--- begin SOURCE ---

As promised last month, I am posting some additional information regarding the Johnston Stevenson Stopping House. Having now gotten my hands on the Nose Creek Valley History book (see Sources, below), I have a bit more detail about the location.
What I did learn was that on this site (SW1/4, Sec. 36-27-1-W5) that John M. Dixon (or, Dickson, depending on the source) owned the original stopping house. While it could have been around since the late 1870s, it was only registered in the name J.M. Dixon on July 23, 1886.
Johnston Stevenson took title of the stopping house on December 9, 1895 and remained a stopping house until 1900 when the Airdrie Hotel was opened.
This was also a location for the dropping of mail along the Calgary-Edmonton railway, starting around 1891. For the first few years mail was simply dropped off opposite the stopping house which often necessitated the wading through marsh land to retrieve the mailbag. From 1900-1903 a mail catching tower was installed but then mail service ended when the Airdrie post office was opened.

--- end SOURCE ---
--- begin LISTED RECORDS ---

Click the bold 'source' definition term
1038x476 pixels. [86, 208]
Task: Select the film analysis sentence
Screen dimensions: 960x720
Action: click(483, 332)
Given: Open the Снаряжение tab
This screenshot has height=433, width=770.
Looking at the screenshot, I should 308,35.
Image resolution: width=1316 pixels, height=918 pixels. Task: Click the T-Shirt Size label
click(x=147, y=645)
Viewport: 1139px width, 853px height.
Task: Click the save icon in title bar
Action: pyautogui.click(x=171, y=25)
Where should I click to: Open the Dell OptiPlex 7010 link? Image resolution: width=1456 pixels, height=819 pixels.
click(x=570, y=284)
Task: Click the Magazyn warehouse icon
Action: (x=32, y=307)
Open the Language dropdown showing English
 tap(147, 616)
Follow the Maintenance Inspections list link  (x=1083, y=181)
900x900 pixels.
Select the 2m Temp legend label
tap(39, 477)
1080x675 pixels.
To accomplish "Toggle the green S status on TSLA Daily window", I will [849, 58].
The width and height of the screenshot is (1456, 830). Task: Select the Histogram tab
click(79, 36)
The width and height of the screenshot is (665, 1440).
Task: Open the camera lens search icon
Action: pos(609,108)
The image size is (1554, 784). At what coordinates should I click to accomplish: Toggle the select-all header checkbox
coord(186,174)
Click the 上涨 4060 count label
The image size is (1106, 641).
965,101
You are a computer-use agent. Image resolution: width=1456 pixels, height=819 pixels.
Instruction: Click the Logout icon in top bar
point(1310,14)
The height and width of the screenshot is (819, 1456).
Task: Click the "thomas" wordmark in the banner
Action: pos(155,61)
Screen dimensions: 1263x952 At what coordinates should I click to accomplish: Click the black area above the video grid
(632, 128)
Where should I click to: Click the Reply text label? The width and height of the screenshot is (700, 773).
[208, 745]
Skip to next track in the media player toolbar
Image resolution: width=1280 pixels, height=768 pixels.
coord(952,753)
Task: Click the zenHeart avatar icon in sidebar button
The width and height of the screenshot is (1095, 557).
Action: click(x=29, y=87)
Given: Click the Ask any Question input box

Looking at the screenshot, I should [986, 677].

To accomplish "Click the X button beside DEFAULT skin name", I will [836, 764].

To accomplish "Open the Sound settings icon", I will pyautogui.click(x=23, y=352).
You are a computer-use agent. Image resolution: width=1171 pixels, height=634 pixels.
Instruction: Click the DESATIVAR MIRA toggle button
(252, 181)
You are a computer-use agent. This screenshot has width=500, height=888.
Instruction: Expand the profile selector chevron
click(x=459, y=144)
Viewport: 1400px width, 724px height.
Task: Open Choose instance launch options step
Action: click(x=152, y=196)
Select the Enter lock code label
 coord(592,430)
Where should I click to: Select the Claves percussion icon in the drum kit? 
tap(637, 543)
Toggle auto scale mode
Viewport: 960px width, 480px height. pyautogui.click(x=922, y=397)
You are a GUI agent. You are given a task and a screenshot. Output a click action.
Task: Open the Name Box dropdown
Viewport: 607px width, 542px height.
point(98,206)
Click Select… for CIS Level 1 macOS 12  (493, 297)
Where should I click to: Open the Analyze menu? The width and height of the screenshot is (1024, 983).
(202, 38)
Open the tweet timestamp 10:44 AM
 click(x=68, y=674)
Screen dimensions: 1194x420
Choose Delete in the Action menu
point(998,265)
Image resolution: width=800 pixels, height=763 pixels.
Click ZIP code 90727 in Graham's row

--- end LISTED RECORDS ---

[WHAT YOU ARE ASKED TO DO] Carry on writing the post about the Johnston Stevenson Stopping House, starting after its final sentence. Nothing in the rows is needed for what follows.

[WRITTEN RESPONSE]
The book shows a photo of a stopping house, but it doesn’t make note as to whether this is the Johnston Stevenson stopping house or the Dickson-Stevenson Stopping House which was located a bit further north. I’ve included a reproduction of the original image here because it provides a visual context for what a typical stopping house would have been like, even if it isn’t the exact one which is the subject of this posting.
We also know that the Nose Creek Historical Society was granted permission by the site’s landowner Donald Copley in 1975 for the erection of the monument.
I’m sure there is more information out there and I hope one of our local historians will be able to help fill in more of the details.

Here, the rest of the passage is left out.